This week, I am doing a presentation on Buzzfeed so as I was exploring more into the website and discovering more facts about its background, I noticed a similarity with a point brought up in Dietrich’s article, “After the Document Model for Scholarly Communication”. Dietrich mentions how duplication, especially default duplication is crucial in contemporary culture. Content in digital spaces are continuously duplicated both manually, through the copy and pasting of information from one platform to another, and through the internet browsers automatically interpreting documents and then changing their visual aspect based on their individual structure. Buzzfeed is guilty of both of these functions. Not only do the browsers change its visual structure, but Buzzfeed as a platform reuses viral content already discovered by other internet users. Which has got me thinking about how Buzzfeed contributors would always leave a citation to where they discovered the material, but what happens if that source isn’t the original author? Information is constantly shared throughout the internet so it kind of makes sense about how we could lose track of who created which video or who wrote a particular excerpt, but does this influence us to lose our grasp on authorship? Is it becoming less important? Is Buzzfeed encouraging us to share more? To pay less attention to who wrote it first? A lot of these questions can also be related to some readings that were brought up in Week 1.

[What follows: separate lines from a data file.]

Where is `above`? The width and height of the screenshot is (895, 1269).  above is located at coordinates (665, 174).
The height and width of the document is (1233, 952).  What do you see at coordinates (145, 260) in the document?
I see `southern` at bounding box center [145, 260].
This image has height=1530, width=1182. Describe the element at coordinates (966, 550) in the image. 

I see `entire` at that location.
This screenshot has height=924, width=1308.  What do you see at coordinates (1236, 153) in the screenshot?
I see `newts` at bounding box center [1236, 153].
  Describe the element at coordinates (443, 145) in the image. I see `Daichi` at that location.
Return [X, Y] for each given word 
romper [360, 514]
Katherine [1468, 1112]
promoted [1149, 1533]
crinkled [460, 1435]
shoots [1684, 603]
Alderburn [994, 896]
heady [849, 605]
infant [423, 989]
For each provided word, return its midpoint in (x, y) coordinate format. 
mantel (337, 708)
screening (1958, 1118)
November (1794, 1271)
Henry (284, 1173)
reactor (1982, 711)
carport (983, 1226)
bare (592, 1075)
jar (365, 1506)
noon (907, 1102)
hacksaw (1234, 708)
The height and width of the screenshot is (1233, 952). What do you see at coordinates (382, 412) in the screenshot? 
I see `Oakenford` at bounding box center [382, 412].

Scalar: “Scalar works to make embedding a form of citation in itself – a citation that is, quite importantly, machine-readable and traceable” – this is important to the digital humanities (“we all need to share!”)
I found Pathfinders to be a very interesting project! The fact that they consider themselves as a place for digital preservation is completely surreal to me. When I think of preservation, historical documents and artifacts are the first things to come to mind. Such things as fossils from the ancient past or art pieces are preserved in museums, but to think that older digital documents of early digital literature need to be preserved is not something I think comes to mind for anyone. But it all makes sense, now that these documents are becoming inaccessible to the public due to their computer platforms becoming obsolete. The World Wide Web is constantly being updated with new applications on a daily basis so to think of how many platforms that need to be disposed of due to their “old and ancient” ways is incomprehensible. I wouldn’t be surprised if eventually the graveyard for technology will overcome that of our ancient history’s.